(Given records Opens)

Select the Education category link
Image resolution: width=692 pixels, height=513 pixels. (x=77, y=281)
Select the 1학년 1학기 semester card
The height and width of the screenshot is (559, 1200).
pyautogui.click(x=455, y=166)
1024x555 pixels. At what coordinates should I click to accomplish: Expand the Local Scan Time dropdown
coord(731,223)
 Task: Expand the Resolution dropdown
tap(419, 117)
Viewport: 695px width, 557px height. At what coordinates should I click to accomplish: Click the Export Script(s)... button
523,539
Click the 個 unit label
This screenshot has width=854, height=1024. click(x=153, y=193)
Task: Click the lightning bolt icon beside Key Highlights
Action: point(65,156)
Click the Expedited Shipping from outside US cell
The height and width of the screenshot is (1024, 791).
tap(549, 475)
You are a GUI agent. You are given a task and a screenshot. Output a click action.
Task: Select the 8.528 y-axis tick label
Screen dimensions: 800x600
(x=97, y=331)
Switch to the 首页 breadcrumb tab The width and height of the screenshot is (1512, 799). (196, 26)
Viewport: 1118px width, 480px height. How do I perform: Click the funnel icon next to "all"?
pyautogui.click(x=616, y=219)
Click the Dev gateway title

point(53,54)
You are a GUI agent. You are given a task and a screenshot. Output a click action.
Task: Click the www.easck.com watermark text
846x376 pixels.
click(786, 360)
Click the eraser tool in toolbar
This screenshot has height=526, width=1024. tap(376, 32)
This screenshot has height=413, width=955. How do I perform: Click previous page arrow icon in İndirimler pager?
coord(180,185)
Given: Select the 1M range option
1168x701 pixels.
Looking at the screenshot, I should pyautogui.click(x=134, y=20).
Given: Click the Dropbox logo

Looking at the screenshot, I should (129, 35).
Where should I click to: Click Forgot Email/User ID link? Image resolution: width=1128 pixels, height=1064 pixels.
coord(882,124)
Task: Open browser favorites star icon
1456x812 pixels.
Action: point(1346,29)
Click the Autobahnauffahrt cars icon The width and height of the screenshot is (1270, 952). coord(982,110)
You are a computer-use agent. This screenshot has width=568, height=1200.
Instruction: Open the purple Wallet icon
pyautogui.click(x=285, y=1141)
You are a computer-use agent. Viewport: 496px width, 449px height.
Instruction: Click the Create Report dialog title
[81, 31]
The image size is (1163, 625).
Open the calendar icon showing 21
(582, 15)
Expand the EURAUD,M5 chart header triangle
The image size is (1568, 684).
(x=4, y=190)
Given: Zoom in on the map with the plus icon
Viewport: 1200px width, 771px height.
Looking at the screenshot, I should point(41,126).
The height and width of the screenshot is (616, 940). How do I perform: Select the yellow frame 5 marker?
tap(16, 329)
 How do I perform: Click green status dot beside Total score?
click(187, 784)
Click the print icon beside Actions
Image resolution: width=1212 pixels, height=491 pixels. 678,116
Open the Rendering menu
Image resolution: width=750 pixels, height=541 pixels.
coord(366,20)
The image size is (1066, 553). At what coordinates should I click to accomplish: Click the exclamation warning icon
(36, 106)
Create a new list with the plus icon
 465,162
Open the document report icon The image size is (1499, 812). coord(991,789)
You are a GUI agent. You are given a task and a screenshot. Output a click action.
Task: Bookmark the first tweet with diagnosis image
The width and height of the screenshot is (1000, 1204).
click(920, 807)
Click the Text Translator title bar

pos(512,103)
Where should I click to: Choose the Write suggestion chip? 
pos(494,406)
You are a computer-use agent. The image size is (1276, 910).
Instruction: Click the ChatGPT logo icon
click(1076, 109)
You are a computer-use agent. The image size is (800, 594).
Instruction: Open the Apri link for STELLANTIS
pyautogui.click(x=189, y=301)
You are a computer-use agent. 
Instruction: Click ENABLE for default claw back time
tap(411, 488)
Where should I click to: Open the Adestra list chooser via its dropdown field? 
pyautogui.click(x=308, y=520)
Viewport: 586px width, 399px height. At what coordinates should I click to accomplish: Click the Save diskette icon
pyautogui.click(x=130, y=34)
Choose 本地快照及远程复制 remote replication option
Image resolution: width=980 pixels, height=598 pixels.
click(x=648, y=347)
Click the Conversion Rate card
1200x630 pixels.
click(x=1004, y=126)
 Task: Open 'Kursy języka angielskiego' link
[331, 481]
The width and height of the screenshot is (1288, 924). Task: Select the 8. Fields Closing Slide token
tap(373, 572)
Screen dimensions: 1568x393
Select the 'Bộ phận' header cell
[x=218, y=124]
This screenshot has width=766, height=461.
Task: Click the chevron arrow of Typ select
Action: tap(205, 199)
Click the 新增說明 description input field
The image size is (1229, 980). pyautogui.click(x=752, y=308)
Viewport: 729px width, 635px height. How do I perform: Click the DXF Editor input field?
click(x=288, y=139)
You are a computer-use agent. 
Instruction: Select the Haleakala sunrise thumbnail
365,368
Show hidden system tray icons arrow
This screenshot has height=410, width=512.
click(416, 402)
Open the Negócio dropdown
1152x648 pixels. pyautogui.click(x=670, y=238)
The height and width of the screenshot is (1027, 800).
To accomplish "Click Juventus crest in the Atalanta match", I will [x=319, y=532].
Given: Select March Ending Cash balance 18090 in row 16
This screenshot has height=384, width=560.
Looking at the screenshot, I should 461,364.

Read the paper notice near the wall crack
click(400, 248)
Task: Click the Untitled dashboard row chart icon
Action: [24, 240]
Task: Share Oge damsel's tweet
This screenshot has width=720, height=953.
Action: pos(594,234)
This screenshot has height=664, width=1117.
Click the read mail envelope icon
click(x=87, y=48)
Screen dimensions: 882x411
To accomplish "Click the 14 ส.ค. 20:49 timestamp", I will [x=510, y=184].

(Given records Closes)

What needs to be done
Each of the lines above must appear again, unchanged.

Reply to the task
Select the Education category link
Image resolution: width=692 pixels, height=513 pixels. (x=77, y=281)
Select the 1학년 1학기 semester card
The height and width of the screenshot is (559, 1200).
pyautogui.click(x=455, y=166)
1024x555 pixels. At what coordinates should I click to accomplish: Expand the Local Scan Time dropdown
coord(731,223)
 Task: Expand the Resolution dropdown
tap(419, 117)
Viewport: 695px width, 557px height. At what coordinates should I click to accomplish: Click the Export Script(s)... button
523,539
Click the 個 unit label
This screenshot has width=854, height=1024. click(x=153, y=193)
Task: Click the lightning bolt icon beside Key Highlights
Action: point(65,156)
Click the Expedited Shipping from outside US cell
The height and width of the screenshot is (1024, 791).
tap(549, 475)
You are a GUI agent. You are given a task and a screenshot. Output a click action.
Task: Select the 8.528 y-axis tick label
Screen dimensions: 800x600
(x=97, y=331)
Switch to the 首页 breadcrumb tab The width and height of the screenshot is (1512, 799). (196, 26)
Viewport: 1118px width, 480px height. How do I perform: Click the funnel icon next to "all"?
pyautogui.click(x=616, y=219)
Click the Dev gateway title

point(53,54)
You are a GUI agent. You are given a task and a screenshot. Output a click action.
Task: Click the www.easck.com watermark text
846x376 pixels.
click(786, 360)
Click the eraser tool in toolbar
This screenshot has height=526, width=1024. tap(376, 32)
This screenshot has height=413, width=955. How do I perform: Click previous page arrow icon in İndirimler pager?
coord(180,185)
Given: Select the 1M range option
1168x701 pixels.
Looking at the screenshot, I should pyautogui.click(x=134, y=20).
Given: Click the Dropbox logo

Looking at the screenshot, I should (129, 35).
Where should I click to: Click Forgot Email/User ID link? Image resolution: width=1128 pixels, height=1064 pixels.
coord(882,124)
Task: Open browser favorites star icon
1456x812 pixels.
Action: point(1346,29)
Click the Autobahnauffahrt cars icon The width and height of the screenshot is (1270, 952). coord(982,110)
You are a computer-use agent. This screenshot has width=568, height=1200.
Instruction: Open the purple Wallet icon
pyautogui.click(x=285, y=1141)
You are a computer-use agent. Viewport: 496px width, 449px height.
Instruction: Click the Create Report dialog title
[81, 31]
The image size is (1163, 625).
Open the calendar icon showing 21
(582, 15)
Expand the EURAUD,M5 chart header triangle
The image size is (1568, 684).
(x=4, y=190)
Given: Zoom in on the map with the plus icon
Viewport: 1200px width, 771px height.
Looking at the screenshot, I should point(41,126).
The height and width of the screenshot is (616, 940). How do I perform: Select the yellow frame 5 marker?
tap(16, 329)
 How do I perform: Click green status dot beside Total score?
click(187, 784)
Click the print icon beside Actions
Image resolution: width=1212 pixels, height=491 pixels. 678,116
Open the Rendering menu
Image resolution: width=750 pixels, height=541 pixels.
coord(366,20)
The image size is (1066, 553). At what coordinates should I click to accomplish: Click the exclamation warning icon
(36, 106)
Create a new list with the plus icon
 465,162
Open the document report icon The image size is (1499, 812). coord(991,789)
You are a GUI agent. You are given a task and a screenshot. Output a click action.
Task: Bookmark the first tweet with diagnosis image
The width and height of the screenshot is (1000, 1204).
click(920, 807)
Click the Text Translator title bar

pos(512,103)
Where should I click to: Choose the Write suggestion chip? 
pos(494,406)
You are a computer-use agent. The image size is (1276, 910).
Instruction: Click the ChatGPT logo icon
click(1076, 109)
You are a computer-use agent. The image size is (800, 594).
Instruction: Open the Apri link for STELLANTIS
pyautogui.click(x=189, y=301)
You are a computer-use agent. 
Instruction: Click ENABLE for default claw back time
tap(411, 488)
Where should I click to: Open the Adestra list chooser via its dropdown field? 
pyautogui.click(x=308, y=520)
Viewport: 586px width, 399px height. At what coordinates should I click to accomplish: Click the Save diskette icon
pyautogui.click(x=130, y=34)
Choose 本地快照及远程复制 remote replication option
Image resolution: width=980 pixels, height=598 pixels.
click(x=648, y=347)
Click the Conversion Rate card
1200x630 pixels.
click(x=1004, y=126)
 Task: Open 'Kursy języka angielskiego' link
[331, 481]
The width and height of the screenshot is (1288, 924). Task: Select the 8. Fields Closing Slide token
tap(373, 572)
Screen dimensions: 1568x393
Select the 'Bộ phận' header cell
[x=218, y=124]
This screenshot has width=766, height=461.
Task: Click the chevron arrow of Typ select
Action: tap(205, 199)
Click the 新增說明 description input field
The image size is (1229, 980). pyautogui.click(x=752, y=308)
Viewport: 729px width, 635px height. How do I perform: Click the DXF Editor input field?
click(x=288, y=139)
You are a computer-use agent. 
Instruction: Select the Haleakala sunrise thumbnail
365,368
Show hidden system tray icons arrow
This screenshot has height=410, width=512.
click(416, 402)
Open the Negócio dropdown
1152x648 pixels. pyautogui.click(x=670, y=238)
The height and width of the screenshot is (1027, 800).
To accomplish "Click Juventus crest in the Atalanta match", I will [x=319, y=532].
Given: Select March Ending Cash balance 18090 in row 16
This screenshot has height=384, width=560.
Looking at the screenshot, I should 461,364.

Read the paper notice near the wall crack
click(400, 248)
Task: Click the Untitled dashboard row chart icon
Action: [24, 240]
Task: Share Oge damsel's tweet
This screenshot has width=720, height=953.
Action: pos(594,234)
This screenshot has height=664, width=1117.
Click the read mail envelope icon
click(x=87, y=48)
Screen dimensions: 882x411
To accomplish "Click the 14 ส.ค. 20:49 timestamp", I will [x=510, y=184].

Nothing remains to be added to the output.